He embarked on his career as a cameraman at Télé Monte-Carlo. Subsequently, he established La Régordane, a publishing house through which he released his own works. Delving into the realm of audiovisual production, he published VHS tapes and DVDs of the magazine Média Train, along with several films highlighting railways.

Later on, Bejui ventured into the world of journalism. He played a pivotal role as the founder of Objectif Rail magazine and served as the editor-in-chief and layout artist for the magazine Le Train Nostalgie until his death.

In 2019, he generously donated the raw footage of his videos to La Fédération des amis des chemins de fer secondaires (FACS).

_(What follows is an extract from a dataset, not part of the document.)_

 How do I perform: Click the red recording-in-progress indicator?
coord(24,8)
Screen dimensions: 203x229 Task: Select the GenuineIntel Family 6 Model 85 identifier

Bejui died on September 24, 2023, at the age of 69, after battling an illness for several months.

== Publications ==
- Bejui, Pascal (1985). "Les trolleybus français"
- Bejui, Pascal (1992). "Les Chemins de Fer de la France d'Outre-mer. Volume 2. L'Afrique du Nord, le transsaharien"
- Bejui, Pascal (1994). "Exploits et fantasmes transsahariens"
- Bejui, Pascal (1991). "Histoire du Rail: TransCévenol"
- Bejui, Pascal (1985). "Trains De Montagne"
- Bejui, Pascal (2001). "Les Chemins de Fer de la Corse"
- Bejui, Pascal (2011). "Le réseau du Vivarais au temps des CFD"
- Bejui, Pascal (2012). "Crémaillères à la française"
- Bejui, Pascal (2011). "Vivarais, Velay: Les trains du renouveau"
- Bejui, Pascal (2010). "Paul Séjourné, génie des grands viaducs"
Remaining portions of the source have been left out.